::: Source document :::

On Thu, 2009-01-29 at 13:12 +0100, Uriel wrote:
> The issues with replica go beyond its tendency to wipe out complete
> file systems.
> 
> It includes, among other things, the performance of a drunken slug,
> and as you well point out, the skils of a schizophrenic monkey for
> managing local changes.

Full disclosure: I don't use replica. But...

> All this has been solved by git and hg; and git and hg would *never*
> wipe out your local files simply because the backing store for the
> repository you are pulling from happens to break, the pull simply
> would fail and leave your local repo intact, and when the remote repo
> is brought back, all would work just fine.

...I'm really somewhat of a Git buff. So I'm obviously interested
in this discussion. 

As was pointed out in a different thread Git architecture is, in fact,
quite close to venti/fossil. Venti is the immutable hash addressed
history and fossil is the index. Thus the way Git transfers history
between the repositories is conceptually very similar to transferring
venti blocks that can be reached from a designated set of VtRoots.

::: Dataset content :::

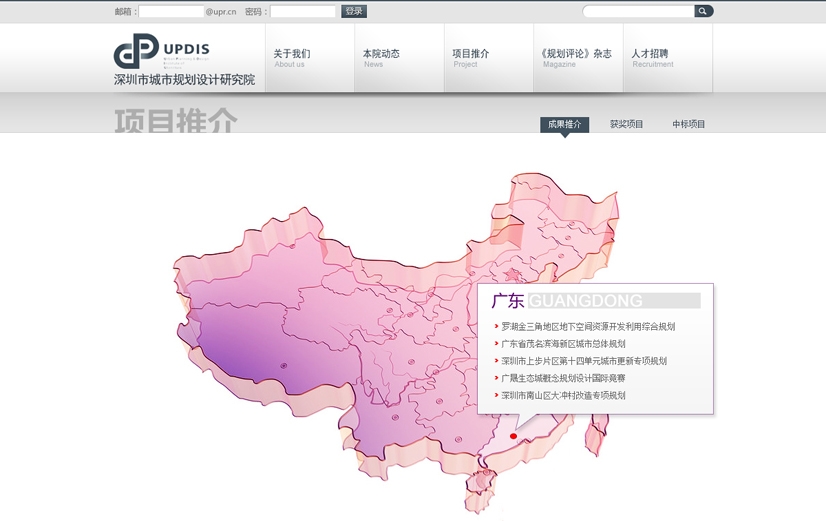The image size is (826, 521).
Task: Click the UPDIS logo
Action: (184, 60)
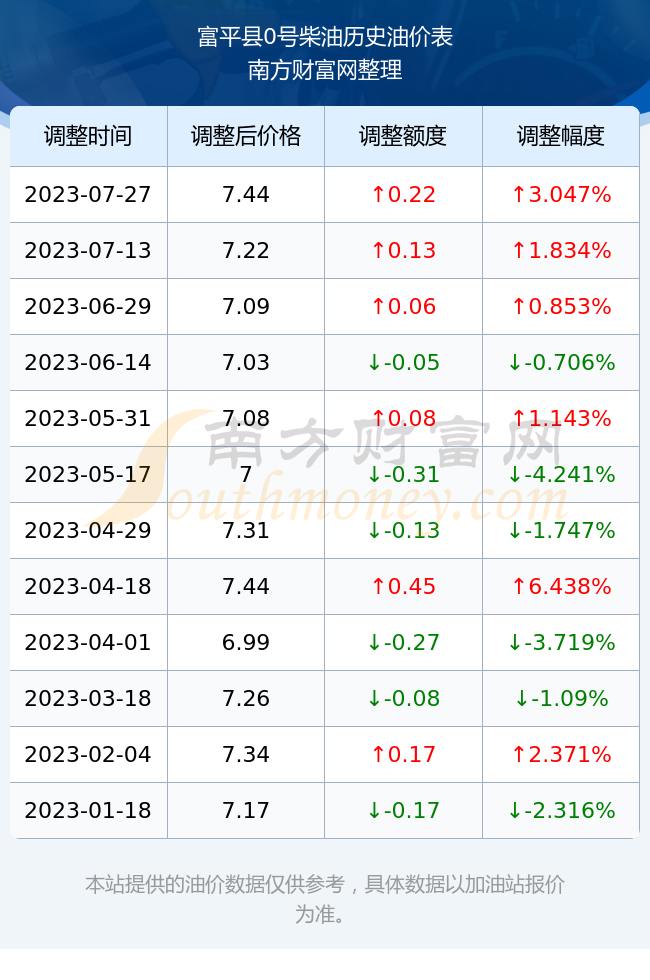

:::

(Aim 1) According to the email about Git, what role does fossil play?
(Aim 2) Turn the paragraph of the email about Git that begins "As was pointed out in a different thread" into a short list of its main points.
(Aim 3) Please write out the email about Git from "As was pointed" to "set of VtRoots.".

(Solution 1) Fossil is the index.

(Solution 2)
- As noted in another thread, Git's architecture is quite close to venti/fossil.
- Venti is the immutable hash-addressed history, and fossil is the index.
- So the way Git transfers history between repositories is conceptually very similar to transferring venti blocks reachable from a designated set of VtRoots.

(Solution 3)
As was pointed out in a different thread Git architecture is, in fact,
quite close to venti/fossil. Venti is the immutable hash addressed
history and fossil is the index. Thus the way Git transfers history
between the repositories is conceptually very similar to transferring
venti blocks that can be reached from a designated set of VtRoots.